D. Capitalized terms used but not defined herein shall have the
meanings assigned to them in the Credit Agreement.
Accordingly, in consideration of the mutual agreements herein
contained and other good and valuable consideration, the sufficiency and receipt
of which are hereby acknowledged, the parties hereto agree as follows:
SECTION 1. Waiver. The Lenders hereby waive compliance by Parent and
the Borrowers with the provisions of Section 6.08 of the Credit Agreement to the
extent, but only to the extent, necessary to permit the Borrowers and Parent (a)

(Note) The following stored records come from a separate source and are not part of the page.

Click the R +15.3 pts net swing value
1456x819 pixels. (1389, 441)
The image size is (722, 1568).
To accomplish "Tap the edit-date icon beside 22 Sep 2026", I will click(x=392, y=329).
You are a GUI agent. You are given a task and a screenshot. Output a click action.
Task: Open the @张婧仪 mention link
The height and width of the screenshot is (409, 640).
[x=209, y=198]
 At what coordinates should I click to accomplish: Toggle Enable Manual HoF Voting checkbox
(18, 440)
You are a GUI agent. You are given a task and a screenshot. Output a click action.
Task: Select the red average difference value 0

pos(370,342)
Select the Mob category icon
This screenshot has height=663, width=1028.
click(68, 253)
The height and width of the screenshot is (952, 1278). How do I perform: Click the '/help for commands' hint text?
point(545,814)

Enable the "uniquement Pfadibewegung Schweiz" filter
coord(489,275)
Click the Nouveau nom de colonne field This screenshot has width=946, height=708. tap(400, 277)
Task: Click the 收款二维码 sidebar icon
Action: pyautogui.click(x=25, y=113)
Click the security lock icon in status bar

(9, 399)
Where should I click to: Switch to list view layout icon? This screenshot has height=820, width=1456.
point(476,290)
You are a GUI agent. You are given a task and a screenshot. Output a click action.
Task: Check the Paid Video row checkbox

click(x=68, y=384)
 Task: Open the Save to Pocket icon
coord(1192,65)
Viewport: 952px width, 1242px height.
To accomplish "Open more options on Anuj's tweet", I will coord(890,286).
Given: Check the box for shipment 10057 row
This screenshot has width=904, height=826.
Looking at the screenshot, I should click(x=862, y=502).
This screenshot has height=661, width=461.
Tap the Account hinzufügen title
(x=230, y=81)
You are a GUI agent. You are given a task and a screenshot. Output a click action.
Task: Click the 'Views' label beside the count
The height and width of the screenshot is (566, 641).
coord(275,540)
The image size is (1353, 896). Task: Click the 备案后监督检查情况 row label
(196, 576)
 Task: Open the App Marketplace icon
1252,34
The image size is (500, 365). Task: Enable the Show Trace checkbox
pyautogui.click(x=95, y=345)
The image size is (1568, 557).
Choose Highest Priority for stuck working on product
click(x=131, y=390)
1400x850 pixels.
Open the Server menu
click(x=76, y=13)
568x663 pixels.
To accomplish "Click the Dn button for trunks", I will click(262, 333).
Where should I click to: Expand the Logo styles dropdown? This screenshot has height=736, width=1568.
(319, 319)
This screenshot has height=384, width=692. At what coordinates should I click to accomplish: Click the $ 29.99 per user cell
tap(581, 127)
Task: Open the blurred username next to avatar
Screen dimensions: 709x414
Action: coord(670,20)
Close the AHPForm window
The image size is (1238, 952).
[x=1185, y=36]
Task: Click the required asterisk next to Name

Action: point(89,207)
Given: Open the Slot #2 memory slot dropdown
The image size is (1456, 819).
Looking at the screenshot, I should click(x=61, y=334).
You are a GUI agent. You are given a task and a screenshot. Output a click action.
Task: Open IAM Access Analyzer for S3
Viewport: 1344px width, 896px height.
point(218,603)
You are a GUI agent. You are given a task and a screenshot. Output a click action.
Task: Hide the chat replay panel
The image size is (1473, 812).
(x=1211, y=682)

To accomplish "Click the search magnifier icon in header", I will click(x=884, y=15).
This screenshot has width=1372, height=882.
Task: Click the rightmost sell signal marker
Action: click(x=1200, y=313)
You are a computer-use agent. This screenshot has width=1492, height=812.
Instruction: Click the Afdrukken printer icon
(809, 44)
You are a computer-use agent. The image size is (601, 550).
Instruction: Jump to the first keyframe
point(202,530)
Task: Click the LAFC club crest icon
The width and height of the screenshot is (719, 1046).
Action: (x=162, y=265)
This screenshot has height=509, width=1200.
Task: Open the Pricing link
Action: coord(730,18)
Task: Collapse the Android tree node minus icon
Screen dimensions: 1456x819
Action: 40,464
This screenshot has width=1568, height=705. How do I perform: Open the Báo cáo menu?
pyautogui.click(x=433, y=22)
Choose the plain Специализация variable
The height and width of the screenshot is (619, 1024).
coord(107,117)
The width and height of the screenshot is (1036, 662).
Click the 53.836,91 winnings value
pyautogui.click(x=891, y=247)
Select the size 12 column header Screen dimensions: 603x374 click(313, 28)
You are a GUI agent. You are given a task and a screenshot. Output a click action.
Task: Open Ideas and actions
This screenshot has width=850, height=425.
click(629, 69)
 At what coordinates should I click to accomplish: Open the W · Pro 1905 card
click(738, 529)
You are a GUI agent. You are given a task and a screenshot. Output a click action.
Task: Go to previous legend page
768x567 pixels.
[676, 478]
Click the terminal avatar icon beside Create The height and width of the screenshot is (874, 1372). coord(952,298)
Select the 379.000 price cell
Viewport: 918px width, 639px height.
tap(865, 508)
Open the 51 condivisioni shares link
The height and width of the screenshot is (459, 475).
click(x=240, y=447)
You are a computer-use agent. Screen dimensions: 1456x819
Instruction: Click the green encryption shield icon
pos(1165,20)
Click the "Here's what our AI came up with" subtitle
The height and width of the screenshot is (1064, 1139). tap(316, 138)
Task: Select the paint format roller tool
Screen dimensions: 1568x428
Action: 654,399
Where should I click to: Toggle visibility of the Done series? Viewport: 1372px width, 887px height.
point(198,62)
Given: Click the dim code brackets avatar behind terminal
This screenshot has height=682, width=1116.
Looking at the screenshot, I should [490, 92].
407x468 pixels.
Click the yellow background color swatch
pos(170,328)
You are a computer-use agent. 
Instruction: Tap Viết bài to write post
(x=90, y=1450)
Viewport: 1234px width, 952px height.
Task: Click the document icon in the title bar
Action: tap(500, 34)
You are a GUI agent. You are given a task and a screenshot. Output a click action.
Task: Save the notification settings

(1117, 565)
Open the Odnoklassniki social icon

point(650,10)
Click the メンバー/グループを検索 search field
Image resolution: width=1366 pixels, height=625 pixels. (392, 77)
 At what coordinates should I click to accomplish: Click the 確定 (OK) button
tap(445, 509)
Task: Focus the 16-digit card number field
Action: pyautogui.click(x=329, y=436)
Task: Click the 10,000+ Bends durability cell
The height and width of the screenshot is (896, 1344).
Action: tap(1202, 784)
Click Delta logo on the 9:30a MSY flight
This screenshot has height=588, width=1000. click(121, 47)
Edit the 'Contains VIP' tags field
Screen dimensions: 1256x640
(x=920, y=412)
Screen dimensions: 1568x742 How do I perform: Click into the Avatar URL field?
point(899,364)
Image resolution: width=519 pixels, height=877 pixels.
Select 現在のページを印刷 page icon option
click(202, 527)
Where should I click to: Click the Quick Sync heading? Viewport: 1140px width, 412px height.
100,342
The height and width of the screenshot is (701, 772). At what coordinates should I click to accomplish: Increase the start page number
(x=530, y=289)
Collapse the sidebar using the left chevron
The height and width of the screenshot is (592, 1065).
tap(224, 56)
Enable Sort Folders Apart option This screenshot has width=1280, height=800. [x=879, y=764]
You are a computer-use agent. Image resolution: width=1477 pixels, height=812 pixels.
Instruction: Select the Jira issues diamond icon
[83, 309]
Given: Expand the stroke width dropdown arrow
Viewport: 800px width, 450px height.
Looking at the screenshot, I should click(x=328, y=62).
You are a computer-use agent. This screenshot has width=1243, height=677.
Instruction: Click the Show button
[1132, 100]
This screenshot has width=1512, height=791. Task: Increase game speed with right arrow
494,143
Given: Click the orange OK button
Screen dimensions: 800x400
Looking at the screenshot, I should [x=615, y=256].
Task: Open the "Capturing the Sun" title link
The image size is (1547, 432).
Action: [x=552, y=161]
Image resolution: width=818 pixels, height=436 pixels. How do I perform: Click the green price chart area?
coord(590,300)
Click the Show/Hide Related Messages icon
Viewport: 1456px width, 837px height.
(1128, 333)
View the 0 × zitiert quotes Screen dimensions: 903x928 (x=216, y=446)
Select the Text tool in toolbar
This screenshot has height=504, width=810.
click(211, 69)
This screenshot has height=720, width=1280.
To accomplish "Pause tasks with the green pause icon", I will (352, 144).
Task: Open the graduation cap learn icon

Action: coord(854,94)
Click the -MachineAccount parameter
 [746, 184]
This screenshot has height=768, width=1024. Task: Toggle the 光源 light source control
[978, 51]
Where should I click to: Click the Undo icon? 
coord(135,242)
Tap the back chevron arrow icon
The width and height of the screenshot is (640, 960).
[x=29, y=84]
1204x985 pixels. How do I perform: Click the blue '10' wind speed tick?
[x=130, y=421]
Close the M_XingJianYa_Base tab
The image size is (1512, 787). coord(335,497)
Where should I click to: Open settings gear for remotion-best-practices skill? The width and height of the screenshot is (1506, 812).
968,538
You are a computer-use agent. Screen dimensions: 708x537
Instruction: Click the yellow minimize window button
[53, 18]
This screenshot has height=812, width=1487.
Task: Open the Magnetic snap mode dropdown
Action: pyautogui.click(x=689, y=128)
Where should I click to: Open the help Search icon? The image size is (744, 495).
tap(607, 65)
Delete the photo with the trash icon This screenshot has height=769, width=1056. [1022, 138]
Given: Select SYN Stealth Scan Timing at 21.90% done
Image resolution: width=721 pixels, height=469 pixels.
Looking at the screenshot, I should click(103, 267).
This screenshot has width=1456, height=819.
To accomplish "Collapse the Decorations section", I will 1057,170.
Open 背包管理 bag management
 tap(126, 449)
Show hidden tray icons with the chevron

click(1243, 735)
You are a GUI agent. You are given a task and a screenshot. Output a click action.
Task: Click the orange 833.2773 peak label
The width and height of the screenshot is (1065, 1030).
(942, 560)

to make a Net Proceeds Offer (as defined in the New Senior Notes Indenture) with
respect to an aggregate principal amount of New Senior Notes not to exceed the
lesser of (i) $100,000,000 and (ii) the aggregate amount of the Net Cash
Proceeds of the Enterprises Sale that occurred on April 1, 1998, and of the
Quincy's Sale that occurred on June 10, 1998, that have not previously been
applied to incur Consolidated Capital Expenditures (or investments in lieu
thereof permitted under Section 6.04(k) of the Credit Agreement), pay
Indebtedness, effect the SRT Defeasance or make investments or for any other
purpose (such lesser amount, the "Maximum Purchase Amount") and (b) to
purchase New Senior Notes in an aggregate principal amount not to exceed the
Maximum Purchase Amount pursuant to such Net Proceeds Offer at a purchase price
of 100% of the principal amount thereof plus accrued but unpaid interest
thereon, all in accordance with Section 3.13 of the New Senior Notes Indenture
and otherwise on terms reasonably satisfactory to the Administrative Agent.
SECTION 2. Amendment. Section 1.01 is hereby amended by amending
the definition of the term "Permitted Investments" as follows:
(a) by deleting the phrase in clause (a) thereof "to the extent such
obligations are backed by the full faith and credit of the United States
of America" in the parenthetical and
(b) by inserting the following text after the words "Xxxxx'x Investors
Service, Inc." at the end of clause (b) thereof :
"or investments in other corporate debt securities maturing within one
year from the date of the acquisition thereof and having, at such date of
acquisition, a rating of at least 'A' or the equivalent thereof from
Standard & Poor's Rating Service or of at least 'A2' or the equivalent
thereof from Xxxxx'x Investors Service, Inc".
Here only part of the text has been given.